#### [Activity list]
**1)** According to the article on U.S. obesity rates, what was the adult obesity rate in 2012?
**2)** Go on with the article on U.S. obesity rates, starting right after its last sentence.

#### [Text excerpt]

──────────────────────────────

The Centers for Disease Control and Prevention hinted at promising news on the obesity front last week. The CDC's annual survey of the health status of Americans revealed obesity rose in 2012 at its slowest pace in a decade and, statistically speaking, may not have risen at all. Some experts said more slowly expanding waistlines may be a sign people are finally responding to a smattering of policy initiatives and an outpouring of national concern about its long-term impact on the nation's economy.
The adult obesity rate ticked up slightly to 28.9% in 2012. The 0.2% increase from the 2011 rate was the slowest rise in adult obesity since 2003.
“We're getting close to being able to start turning back the obesity epidemic, but there's still a lot of work to be done,” Richard Hamburg, deputy director of the Trust for America's Health, said about the new CDC figures.
Americans now rank among the fattest people on earth after the national obesity rate rose from 19.4% in 1997 to 28.9% in 2012. The slower growth rate more recently may be an effect of the growing number of federal initiatives aimed at decreasing calorie-intake and encouraging more active lifestyles. First lady Michelle Obama has made fighting childhood obesity a centerpiece of her time in the White House.

──────────────────────────────

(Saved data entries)

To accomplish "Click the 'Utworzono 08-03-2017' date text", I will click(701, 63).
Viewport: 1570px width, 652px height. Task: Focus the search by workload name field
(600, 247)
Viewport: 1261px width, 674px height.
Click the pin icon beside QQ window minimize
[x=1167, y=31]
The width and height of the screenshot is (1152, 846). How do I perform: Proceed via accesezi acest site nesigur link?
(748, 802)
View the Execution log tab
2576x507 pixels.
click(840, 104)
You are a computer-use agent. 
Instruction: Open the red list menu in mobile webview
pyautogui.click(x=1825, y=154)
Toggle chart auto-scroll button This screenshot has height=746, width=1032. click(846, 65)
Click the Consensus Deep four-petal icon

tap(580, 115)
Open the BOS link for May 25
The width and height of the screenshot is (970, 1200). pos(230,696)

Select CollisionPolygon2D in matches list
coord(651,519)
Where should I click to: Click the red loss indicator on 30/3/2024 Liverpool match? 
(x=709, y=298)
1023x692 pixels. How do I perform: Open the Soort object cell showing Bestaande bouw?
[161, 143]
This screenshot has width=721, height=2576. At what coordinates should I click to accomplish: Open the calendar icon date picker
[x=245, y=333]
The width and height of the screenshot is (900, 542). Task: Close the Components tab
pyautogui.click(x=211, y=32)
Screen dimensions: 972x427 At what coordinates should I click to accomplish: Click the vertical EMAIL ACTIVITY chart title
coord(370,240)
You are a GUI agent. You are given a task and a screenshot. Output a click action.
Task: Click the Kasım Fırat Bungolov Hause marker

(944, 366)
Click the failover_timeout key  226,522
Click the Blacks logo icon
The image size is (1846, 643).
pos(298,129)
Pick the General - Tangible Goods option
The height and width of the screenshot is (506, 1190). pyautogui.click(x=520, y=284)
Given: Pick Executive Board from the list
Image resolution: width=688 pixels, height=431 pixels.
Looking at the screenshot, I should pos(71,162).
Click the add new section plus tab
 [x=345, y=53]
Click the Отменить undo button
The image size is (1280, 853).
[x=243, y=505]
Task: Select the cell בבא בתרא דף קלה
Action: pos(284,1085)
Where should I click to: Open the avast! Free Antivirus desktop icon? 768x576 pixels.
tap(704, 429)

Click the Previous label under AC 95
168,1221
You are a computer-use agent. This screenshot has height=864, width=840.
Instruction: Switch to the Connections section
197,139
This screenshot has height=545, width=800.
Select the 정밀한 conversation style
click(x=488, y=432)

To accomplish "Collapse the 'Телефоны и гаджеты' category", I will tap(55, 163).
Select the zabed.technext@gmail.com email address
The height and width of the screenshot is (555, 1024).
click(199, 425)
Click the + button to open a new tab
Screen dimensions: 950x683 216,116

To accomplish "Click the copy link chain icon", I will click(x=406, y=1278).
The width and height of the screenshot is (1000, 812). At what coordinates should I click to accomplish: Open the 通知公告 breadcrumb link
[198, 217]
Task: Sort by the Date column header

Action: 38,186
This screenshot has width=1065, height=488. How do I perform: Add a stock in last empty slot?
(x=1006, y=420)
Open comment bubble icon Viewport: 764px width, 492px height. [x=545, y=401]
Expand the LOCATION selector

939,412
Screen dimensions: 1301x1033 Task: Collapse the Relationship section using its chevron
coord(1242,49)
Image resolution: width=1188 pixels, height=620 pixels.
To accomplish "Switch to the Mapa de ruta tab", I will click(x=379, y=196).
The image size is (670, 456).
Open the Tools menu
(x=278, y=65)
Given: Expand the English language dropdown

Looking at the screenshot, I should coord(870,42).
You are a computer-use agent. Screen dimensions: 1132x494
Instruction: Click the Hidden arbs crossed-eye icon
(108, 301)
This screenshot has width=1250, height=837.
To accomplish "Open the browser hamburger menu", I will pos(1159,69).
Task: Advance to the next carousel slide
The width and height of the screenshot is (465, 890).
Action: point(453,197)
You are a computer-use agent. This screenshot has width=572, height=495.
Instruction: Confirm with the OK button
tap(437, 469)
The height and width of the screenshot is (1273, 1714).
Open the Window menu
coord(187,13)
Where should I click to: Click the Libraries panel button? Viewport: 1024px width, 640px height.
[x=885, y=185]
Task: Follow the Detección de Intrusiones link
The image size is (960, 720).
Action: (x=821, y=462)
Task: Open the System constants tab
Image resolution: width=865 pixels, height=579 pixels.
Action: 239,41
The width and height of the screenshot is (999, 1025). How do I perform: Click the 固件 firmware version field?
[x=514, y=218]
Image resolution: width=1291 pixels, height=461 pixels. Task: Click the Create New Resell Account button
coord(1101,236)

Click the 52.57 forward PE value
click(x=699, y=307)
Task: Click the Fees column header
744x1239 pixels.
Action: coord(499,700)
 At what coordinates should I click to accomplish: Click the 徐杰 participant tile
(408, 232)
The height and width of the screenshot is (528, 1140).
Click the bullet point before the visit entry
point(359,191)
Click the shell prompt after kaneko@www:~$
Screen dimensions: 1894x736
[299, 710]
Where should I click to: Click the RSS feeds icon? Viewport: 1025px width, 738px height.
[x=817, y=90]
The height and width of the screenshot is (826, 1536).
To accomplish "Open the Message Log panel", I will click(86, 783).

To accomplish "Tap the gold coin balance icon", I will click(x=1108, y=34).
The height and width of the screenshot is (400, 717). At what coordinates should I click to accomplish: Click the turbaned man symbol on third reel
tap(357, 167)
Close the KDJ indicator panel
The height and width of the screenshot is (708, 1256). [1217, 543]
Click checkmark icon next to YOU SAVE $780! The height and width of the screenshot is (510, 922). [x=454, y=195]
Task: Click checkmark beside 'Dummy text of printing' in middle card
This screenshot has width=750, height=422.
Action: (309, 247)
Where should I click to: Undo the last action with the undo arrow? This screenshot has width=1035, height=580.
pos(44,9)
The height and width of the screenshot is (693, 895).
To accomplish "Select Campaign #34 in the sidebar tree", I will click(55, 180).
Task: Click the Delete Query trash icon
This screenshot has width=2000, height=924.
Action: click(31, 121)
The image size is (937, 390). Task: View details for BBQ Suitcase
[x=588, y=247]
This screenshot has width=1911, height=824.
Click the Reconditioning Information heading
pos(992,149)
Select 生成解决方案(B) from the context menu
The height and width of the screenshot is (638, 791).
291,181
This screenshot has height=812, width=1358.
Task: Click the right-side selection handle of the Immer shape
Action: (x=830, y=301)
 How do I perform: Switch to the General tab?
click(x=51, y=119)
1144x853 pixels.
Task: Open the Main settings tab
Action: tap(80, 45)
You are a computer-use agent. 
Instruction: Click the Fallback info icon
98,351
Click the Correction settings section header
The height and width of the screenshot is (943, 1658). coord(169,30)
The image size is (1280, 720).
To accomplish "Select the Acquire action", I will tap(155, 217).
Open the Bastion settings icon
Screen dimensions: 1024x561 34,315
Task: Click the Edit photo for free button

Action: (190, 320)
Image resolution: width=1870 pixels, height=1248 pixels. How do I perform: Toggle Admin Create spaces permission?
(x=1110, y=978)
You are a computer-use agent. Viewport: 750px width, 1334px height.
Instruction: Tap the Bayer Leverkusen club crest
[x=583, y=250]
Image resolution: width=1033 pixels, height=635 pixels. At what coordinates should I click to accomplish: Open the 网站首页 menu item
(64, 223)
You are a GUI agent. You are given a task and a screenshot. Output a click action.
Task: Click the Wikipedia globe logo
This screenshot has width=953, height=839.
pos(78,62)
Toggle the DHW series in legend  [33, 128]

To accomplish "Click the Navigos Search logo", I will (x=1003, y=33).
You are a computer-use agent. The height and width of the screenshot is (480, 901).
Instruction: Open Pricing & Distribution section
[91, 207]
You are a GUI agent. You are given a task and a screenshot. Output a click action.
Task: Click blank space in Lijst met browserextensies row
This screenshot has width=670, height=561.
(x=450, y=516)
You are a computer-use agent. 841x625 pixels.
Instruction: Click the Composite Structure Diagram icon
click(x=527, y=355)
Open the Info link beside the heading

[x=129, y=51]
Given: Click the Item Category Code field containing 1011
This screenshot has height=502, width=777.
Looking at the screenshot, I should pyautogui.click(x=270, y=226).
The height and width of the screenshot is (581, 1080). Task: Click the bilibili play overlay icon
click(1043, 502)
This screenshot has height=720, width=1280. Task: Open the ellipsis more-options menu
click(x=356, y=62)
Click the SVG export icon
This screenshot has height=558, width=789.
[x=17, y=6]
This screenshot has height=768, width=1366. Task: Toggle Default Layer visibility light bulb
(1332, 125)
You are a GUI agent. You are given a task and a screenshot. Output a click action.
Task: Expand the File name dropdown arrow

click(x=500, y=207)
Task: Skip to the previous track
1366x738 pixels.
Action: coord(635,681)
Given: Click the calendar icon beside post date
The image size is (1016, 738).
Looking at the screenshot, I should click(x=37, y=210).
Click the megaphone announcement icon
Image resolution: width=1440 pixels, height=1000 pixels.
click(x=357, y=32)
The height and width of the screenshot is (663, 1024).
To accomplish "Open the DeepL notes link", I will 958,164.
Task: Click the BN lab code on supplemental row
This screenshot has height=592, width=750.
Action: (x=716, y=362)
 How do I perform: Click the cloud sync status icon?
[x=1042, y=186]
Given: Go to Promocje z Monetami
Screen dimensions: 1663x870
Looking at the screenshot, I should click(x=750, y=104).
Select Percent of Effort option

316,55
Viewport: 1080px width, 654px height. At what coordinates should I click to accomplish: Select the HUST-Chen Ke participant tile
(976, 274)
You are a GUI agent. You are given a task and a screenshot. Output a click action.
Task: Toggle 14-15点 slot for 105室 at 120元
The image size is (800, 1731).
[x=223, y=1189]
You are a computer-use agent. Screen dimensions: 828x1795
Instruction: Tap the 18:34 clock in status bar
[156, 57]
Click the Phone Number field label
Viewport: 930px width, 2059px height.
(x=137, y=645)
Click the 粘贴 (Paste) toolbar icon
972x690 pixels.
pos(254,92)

──────────────────────────────

#### [Answers to the problems]
**1)** 28.9%

**2)**
The Obama administration is pouring about $70 million a year into local health promotion efforts through a Prevention and Public Health Fund, which included $10 million in fiscal 2012 to bolster state programs on “nutrition, physical activity and obesity,” according to HHS. Another $5 million was spent on child-focused obesity prevention programs.
However, the authorization has come under repeated assault on Capitol Hill, where last April the House of Representatives voted largely along party lines to eliminate the programs along with the rest of the Patient Protection and Affordable Care Act's 10-year, $15 billion appropriation for public health. Republicans branded it a “slush fund” for HHS.
Yet there is rising support across the nation and on both sides of the aisle to continue doing something about the obesity problem. Last week, the American Medical Association voted to label obesity a disease, which supporters hope will spur payers to fund medical approaches to treatment. Medicare is also being pushed to expand its anti-obesity efforts for the elderly and disabled.